HOST NAMED Because it’s not enough to copy ABC’s game-show strategy, networks also have to copy its casting pattern too, NBC has commissioned another daytime talk-show veteran — Maury Povich — to host its remake of the 1950s gamer ”Twenty One.” (What’s the matter, couldn’t find someone named Phegis Rilbin?) The show will premiere on Jan. 9 (two days before the return of ”Millionaire”) and will initially only air four times in two weeks. When Leeza Gibbons starts hosting ”Card Sharks 2000,” can we officially declare this trend dead?
AILING For the second time this year, Barry White has had to cancel a string of shows due to exhaustion. In August he had to nix seven dates in the U.S., and now he’s had to postpone 12 European shows and is heading back to California for a checkup.

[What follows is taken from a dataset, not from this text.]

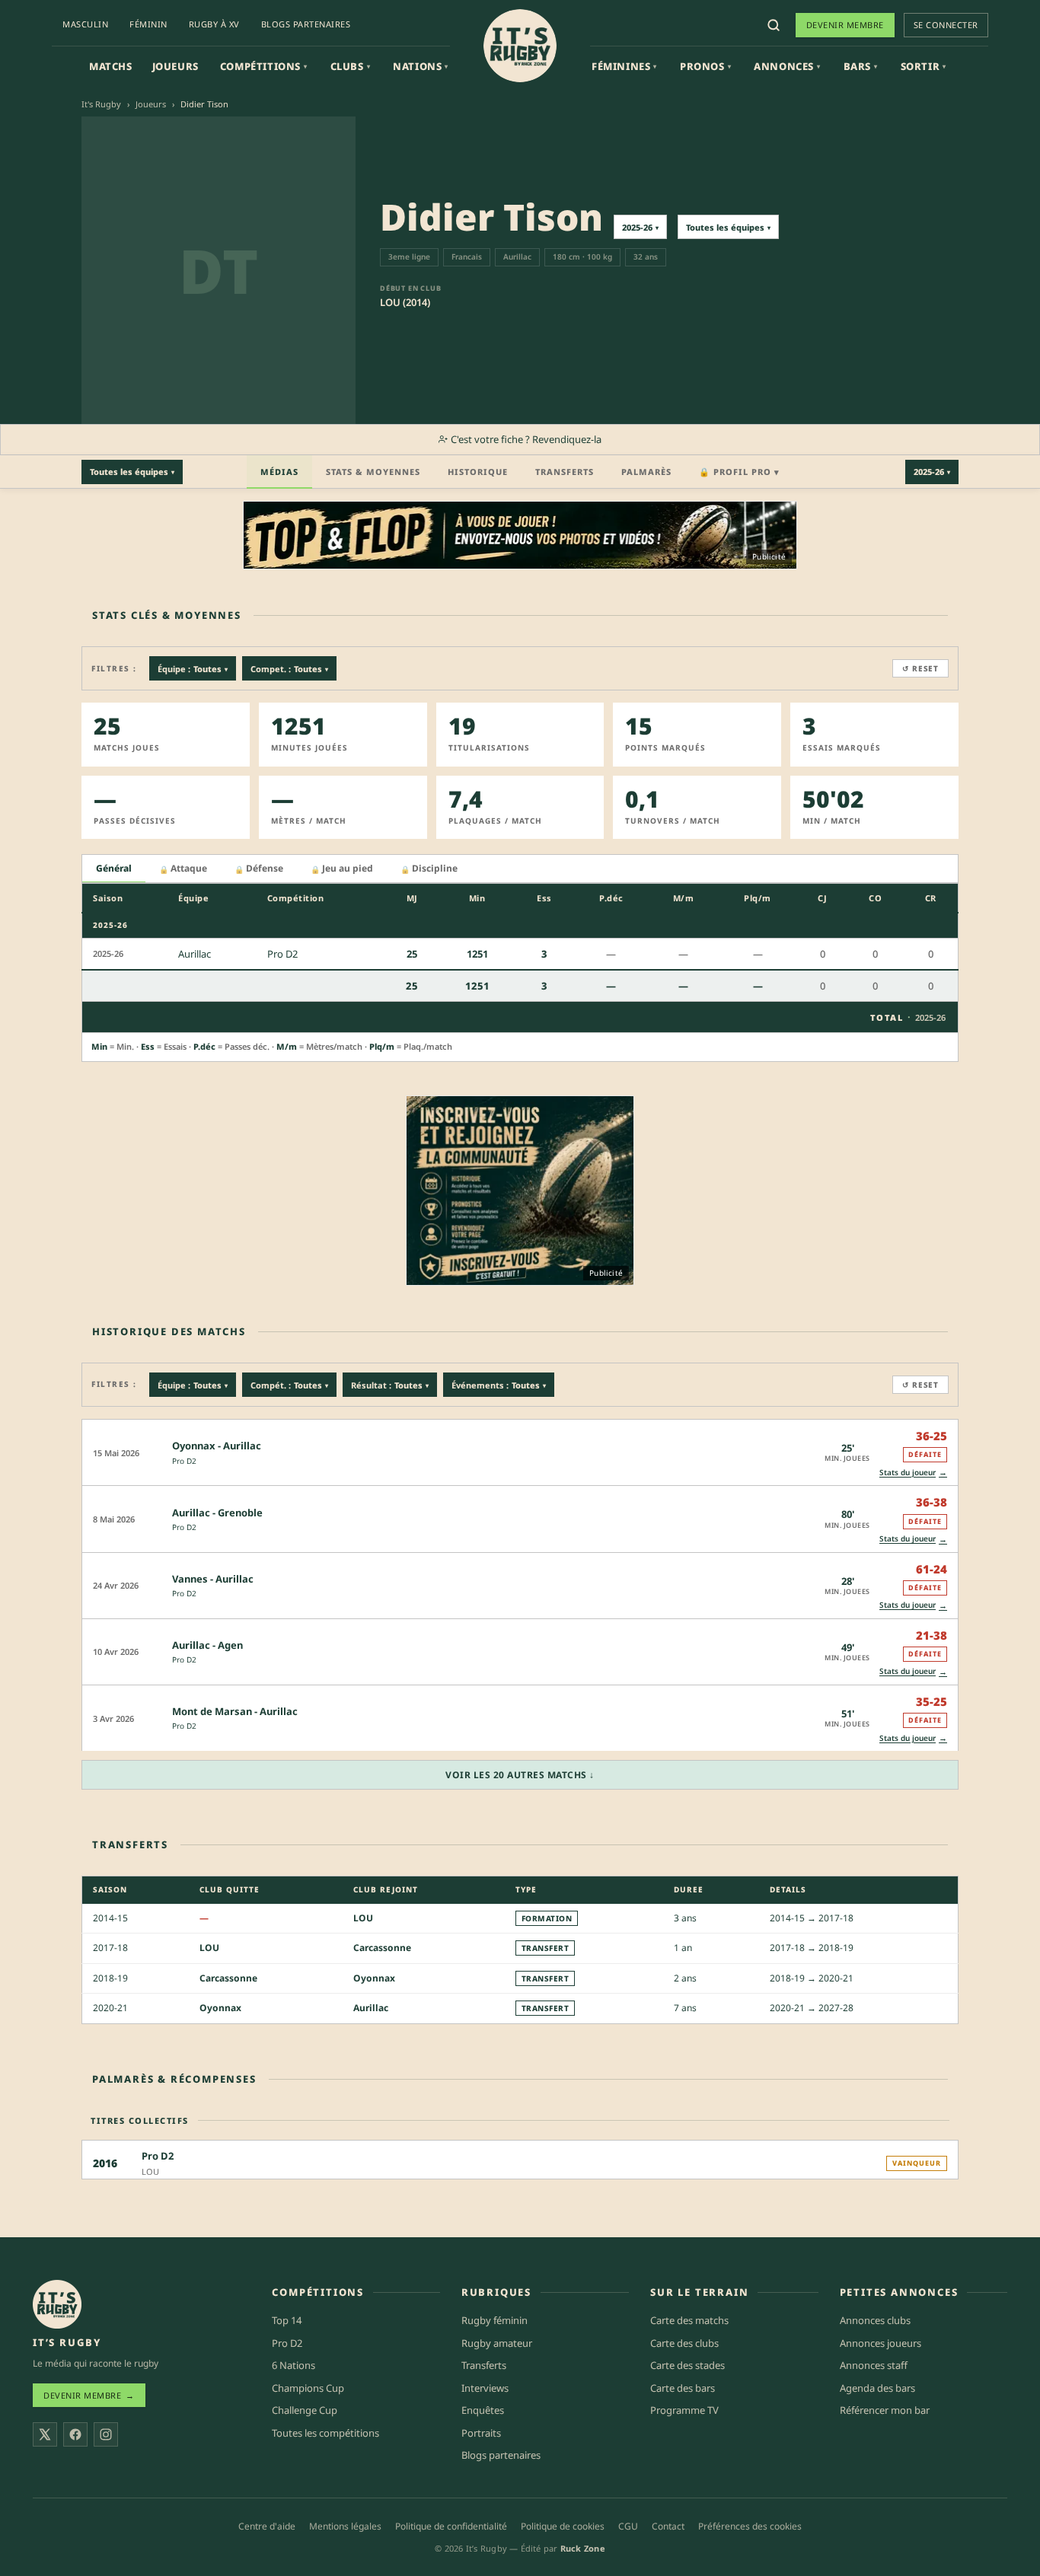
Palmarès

ARRESTED Hollywood manager Jay Bernstein — whose clients have included Michael Jackson, Drew Barrymore, and Farrah Fawcett — was arrested Monday for allegedly beating an unidentified 29-year-old man in the head with a flashlight at Bernstein’s home, according to the Associated Press. ”What went on at the house had to do with the protection and safety of my only child, my 6-month-old daughter, Amber Leigh,” said Bernstein, who was booked for investigation of assault with a deadly weapon and freed on $20,000 bail.